A characteristic property of plant biomass is the heterogeneity of its anatomical structure and differences in the chemical composition even within the same species. These depend on many factors, including location, plant age or even the part of the plant. These factors affect the potential industrial uses of the raw material. Thus, for the rational utilization of plant raw materials, it is essential to know the contents and quality of their individual components [22,23].
The utilization of grasses harvested from grassland for energy generation purposes is in line with the assumptions of the EU climate and energy policy aimed at reducing greenhouse gas emissions by 2030 and achieving the long-term low-emission strategy by 2050, which is an important element for the reduction in greenhouse gas emissions [14].
The aim of this study was to analyze the chemical composition of the aboveground parts of plants and to determine the heat of combustion and heating value of selected grass species, with a view to their utilization for energy generation purposes. Based on this comprehensive analysis of biomass composition, an indication will be made of the possible end uses of each species.
Hypothesis 1.
The hypothesis of the present work is that the studied grass species are suitable for bioenergy conversion.

2. Materials and Methods

Ten grass species commonly found on grassland in Poland were selected for this study. The species are reed canary grass (Phalaris arundinacea L.), wood small-reed (Calamagrostis epigejos L. Roth), common reed (Phragmites australis Cav.), couch grass (Elymus repens L. Gould.), downy brome (Bromus tectorum L.), false oat-grass (Arrhenatherum elatius (L.) P. Beauv. ex J. Presl & C. Presl), common bent (Agrostis capillaris L.), sweet vernal grass (Anthoxanthum odoratum L.), cock’s foot (Dactylis glomerata L.) and velvet grass (Holcus lanatus L.). A composite material in the mature form (leaves and culms together with inflorescences) was harvested in the Noteć Leniwa and Noteć Bystra valley (Wielkopolskie province, Białośliwie and Trzcianka communes) and in Rakowo (Lubuskie province, Skwierzyna commune). They are semi-natural grassland ecosystems, and farmers, when realizing the Environmental Management Scheme, run their farms in an environmentally friendly manner. The harvested biomass exhibits an average fodder value, but it is a valuable raw material for the production of pellet and briquettes used for energy generation. The share of certain dominant species in the plant community reaches up to 80% or even 100%, e.g., in the case of reeds or canary grass. The study area covered 148 ha.
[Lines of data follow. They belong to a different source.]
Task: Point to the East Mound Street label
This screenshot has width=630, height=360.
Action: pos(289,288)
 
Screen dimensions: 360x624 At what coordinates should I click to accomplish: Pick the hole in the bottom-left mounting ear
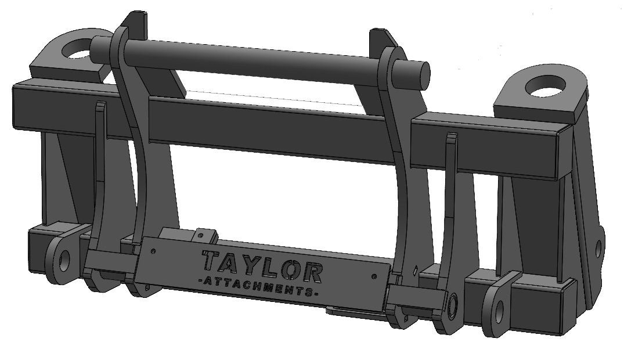tap(63, 258)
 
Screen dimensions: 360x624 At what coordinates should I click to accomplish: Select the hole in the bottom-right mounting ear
tap(499, 307)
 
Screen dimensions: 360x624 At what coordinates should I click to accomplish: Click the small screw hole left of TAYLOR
tap(153, 251)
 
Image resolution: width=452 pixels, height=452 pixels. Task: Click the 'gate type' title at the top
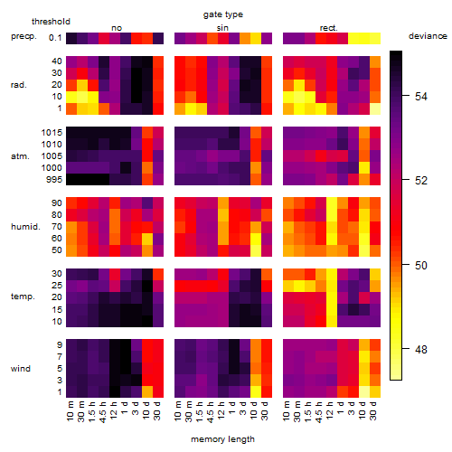(x=223, y=14)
The communities from which the research material was collected are semi-natural grassy ecosystems subject to extensive use. The grasses were harvested in the initial stage of heading, from the end of May to mid-August (2020), depending on the phase of growth and development of a given species. About 1 kg of material was collected from a homogeneous 10 × 10 m surface area. The harvested material was processed in an air-conditioned facility until constant moisture content was attained. Next, it was cut manually and ground in an SM 200 laboratory mill (Retsch). For chemical analyses, the 0.1–0.4 mm analytical fraction was isolated, and for heat of combustion, the <0.1 mm fraction was used in the analyses.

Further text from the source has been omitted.